Perjalanan sejarah Islam secara berabad-abad memberi ruang penafsiran yang sangat luas, bahkan saling bertentangan. Perkembangan masyarakat membawa konsekwensi perubahan budaya. Dalam kontek ini, K.H.Husen: menyinggung bahwa persepsi budaya mempengaruhi tafsir penilaian terhadap perempuan. Menurutnya, kekhawatiran muncul karena bila budaya berubah, maka hukum positif yang berlaku juga akan berubah. Beliau memberi contoh mengenai perkawinan antar agama, yang dianggapnya masih dalam kerangka relasi gender. Perkawinan muslim dengan wanita kafir kitab, atau pengikut agama lain, memang banyak yang menolak. Meskipun perempuan dipercaya bisa mempengaruhi laki-laki, tetapi Jumhur membolehkan menikah dengan kitabi.

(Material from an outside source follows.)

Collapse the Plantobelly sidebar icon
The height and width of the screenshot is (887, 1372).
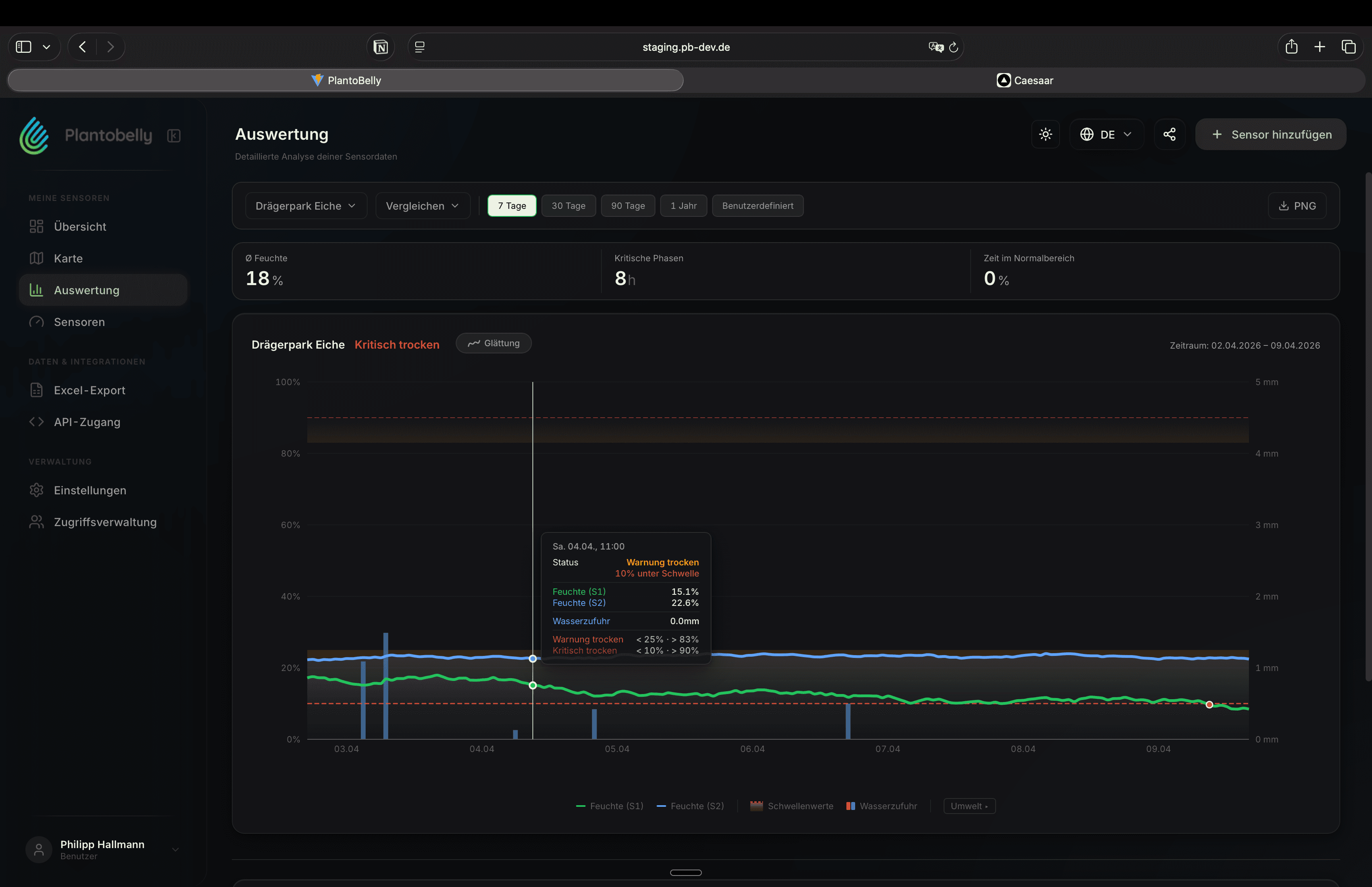tap(174, 135)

Sekali lagi,ini merupakan persoalan budaya, karena perempuan dipandang sebagai subordinat dari laki-laki. Menurutnya, mungkin saja saat itu jika kondisinya sama-sama kuat, tidak ada persoalan. Disini, kontek politik sangat berperan. K.H.Mustofa Bisri mengingatkan, konteks dikotomi politik Barat-Timur sangat berperan dalam wacana gender.

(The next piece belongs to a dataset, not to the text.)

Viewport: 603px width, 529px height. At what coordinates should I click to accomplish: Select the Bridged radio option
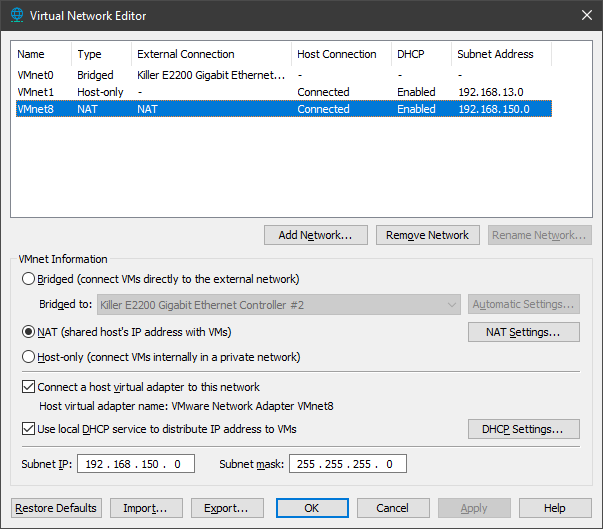pyautogui.click(x=28, y=279)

Pada tataran kenegaraan, konsepsi serupa muncul untuk menjelaskan relasi gender. Dalam Islam, secara sya’i memang ada watak antara laki-laki dan perempuan yang tidak bisa disamakan. Ketika mengutarakan pandangan “klasik” itu, KH.Azhari M: Juga menambahkan bahwa dalam persoalan-persoalan uang mengandung hak yang sama, kedudukan hukum antara laki-laki dan perempuan Islam harus sama, pandangan ini membenarkan penafian “presiden perempuan”. Beliau memberi analogi, bahwa munas Alim Ulama’ NU di Mataram diputuskan bahwa wanita diperbolehkan untuk menempati struktur kepemimpinan, tetapi tidak pada pucuk kepemimpinan (presiden). Adakah pandangan demikian hanya merupakan monopoli laki-laki saja?...jawabannya tidak,
karena pandangan serupa juga dilontarkan oleh Nyai Nafisah Sahal Mahfudz. (pengasuh ponpes Maslakul Huda pati jateng), Menyatakan, dari segi rasa keadilan, syariat yang menentukan relasi gender demikian tampak tidak sejalan dengan nilai keadilan. Tetapi, ia mengingatkan bahwa bagaimanapun harus ada kepatuhan terhadap konsepsi islam, yang menetapkan relasi gender demikian sudah adil, dan merupakan nash. Terlepas dari argumen feminis--yang menegaskan bahwa pandangannya tersebut merupakan produk pemikiran patriarkal yang bersifat hegemonik dan telah terstruktur- pandangan ini lebih menekankan untuk “menuntut” penilaian berdasarkan kemampuan atau prestasi. Sekalipun terbatas, misalnya untuk Hak waris, perempuan masih memiliki hak untuk menuntut persamaan peran kemasyarakatan dalam kerangka Islam. Beliau pernah mengusulkan hak perempuan untuk bisa duduk didalam Syuriyah NU, karena di kalangan perempuan pun banyak yang ahli hukum.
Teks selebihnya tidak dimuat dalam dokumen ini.